According to Beepat, this occurred back in December 2020 and the system is expected to be back up in two months’ time.
“They had a voltage surge on the line and we have three feedback which failed to protect our equipment. It’s unfortunate. So, we’re trying to work it out so that it doesn’t happen again and we hope to be back up in another six to eight weeks,” the Giftland Boss noted
He further stated that Giftland is funding the full cost to repair the turbocharger.
“Although it wasn’t our fault, the contract that we have doesn’t bind GPL to any liabilities. So, any incidents like that – a damage to our equipment – we’re liable for it,” he added.
Giftland started to supply the GPL grid with electricity in October 2020. It has a system that produces 6.7 megawatts of electricity, 5 megawatts of which is HFO [heavy fuel oil] fuelled. However, it only uses 1.6 megawatts during prime operations at the Mall.
As such, Government tapped into the excess power supply to boost the capacity of the GPL grid, which currently has a generating capacity of 155 megawatts.

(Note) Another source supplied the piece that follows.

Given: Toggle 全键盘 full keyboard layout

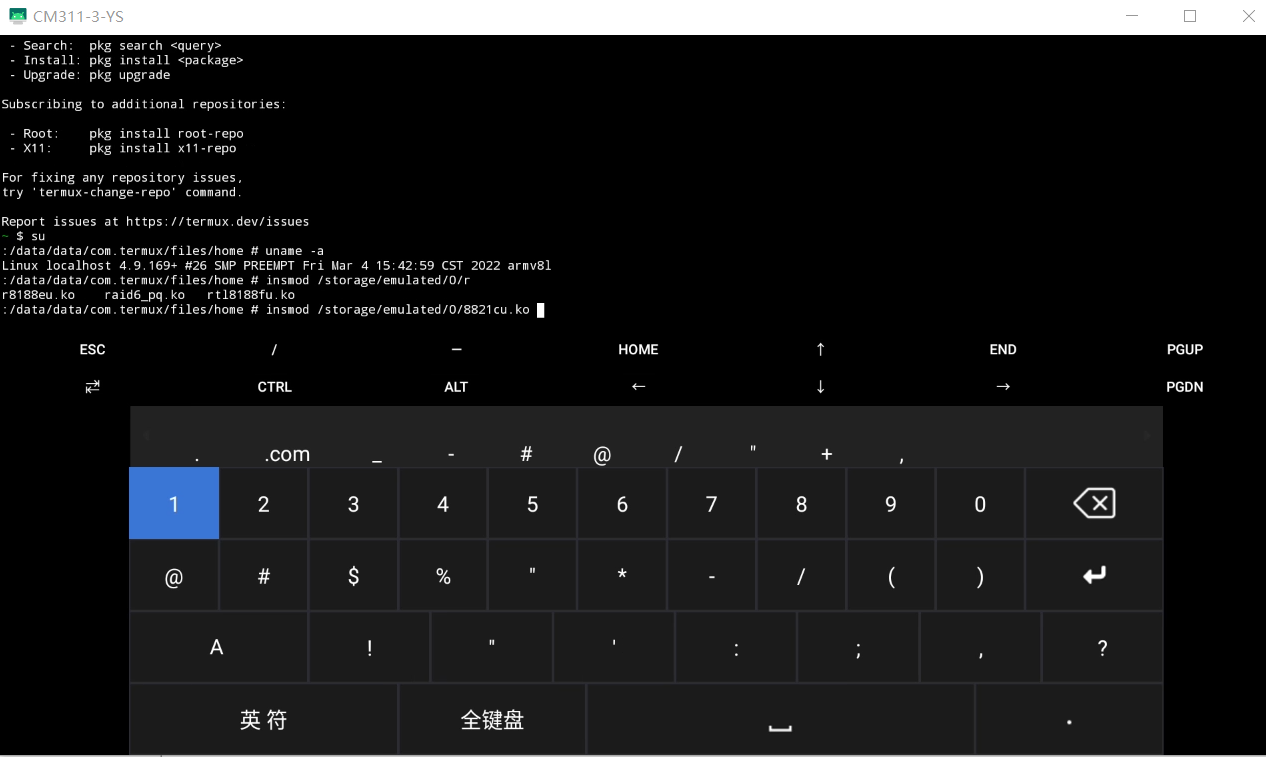Looking at the screenshot, I should [x=492, y=719].
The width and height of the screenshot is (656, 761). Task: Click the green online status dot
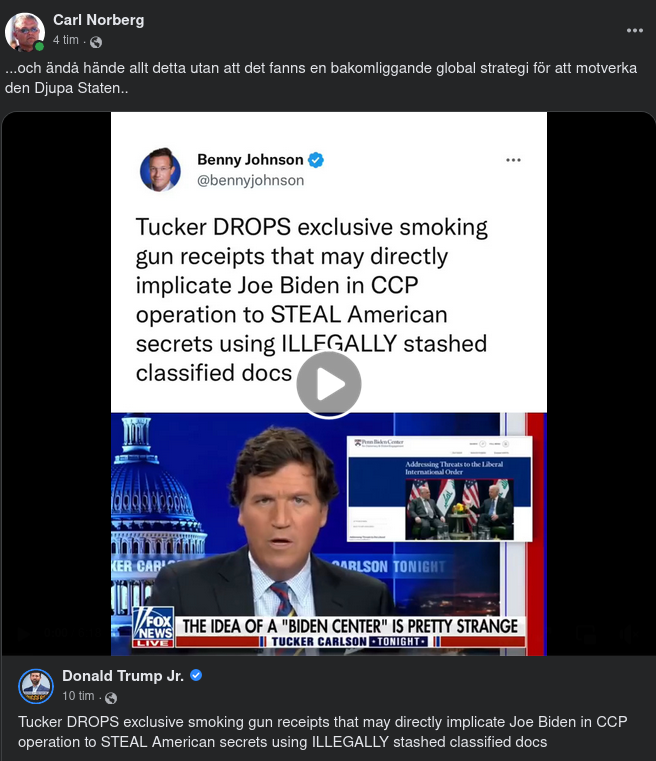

Beepat, when asked, could not say how much power Giftland had supplied to the grid since it started to supply electricity in October to December before the system went down.
As it is, GPL only takes power from Giftland’s supply according to what it needs. But the Giftland Chairman is confident that once its system is back up, its supply of power to the GPL grid would increase given the massive transformation Guyana’s economy is embarking on.
“We have an expanding economy and an increased demand of power, and we also have very old and aged equipment. In April, we expect the new Wartsila will come online and that’s 45 megawatts. However, with the growth and demand, that may not be enough especially when you consider we’re using some engines that are 30 to 50 years old.”
“Those engines as they come offline, they will create more demand within the space. The Government has prorated us in order of priority, and that’s done by order of the economy and economics of it… So, if our cost to the grid is 11 cents per kilowatt-hour and using the caterpillar costs 22 cents then if they need power, they told me that they would use our 11 cents instead of their 22 cents. We have to believe that to be true so if the demand for power is there, and they need a cheaper source than what they have then they would give us the contract to supply. But it is very much according to costs and needs,” Beepat outlined.
According to the agreement between Government and Giftland, an average of US$46,000 will be paid per month for power from Giftland. This would translate to some $9.9 million per month to Giftland while GPL will additionally be paying for fuel at around $25.6 million per month. In total, this would work out to approximately $35.5 million per month.
Meanwhile, Government is constructing a US$50 million power plant at Garden of Eden on the East Bank of Demerara, that will house the five Wartsila generators to add some 46.5MW power to the grid.
During a recent appearance on NCN’s “Budget in Focus”, Prime Minister Brigadier (Ret’d) Mark Phillips explained that GPL’s main issue is not power generation but the transmission and distribution system, which is undergoing daily repairs.
In presenting the 2021 national budget over a week ago, Finance Minister Dr Ashni Singh disclosed that electricity supply is estimated to have grown in 2020 by 1.2 per cent.
With this figure slated to further increase this year, Government is pushing to expand its energy supply to Guyanese across the country with more reliable electricity at an affordable cost.
To this end, Government is embarking on piping gas to shore to meet the growing demand for electricity. Conceptualised as a 210-kilometre pipeline to transport natural gas from offshore Guyana, the gas to power project will be the trailblazer to advance Guyana’s path to domestic energy security within the next three years.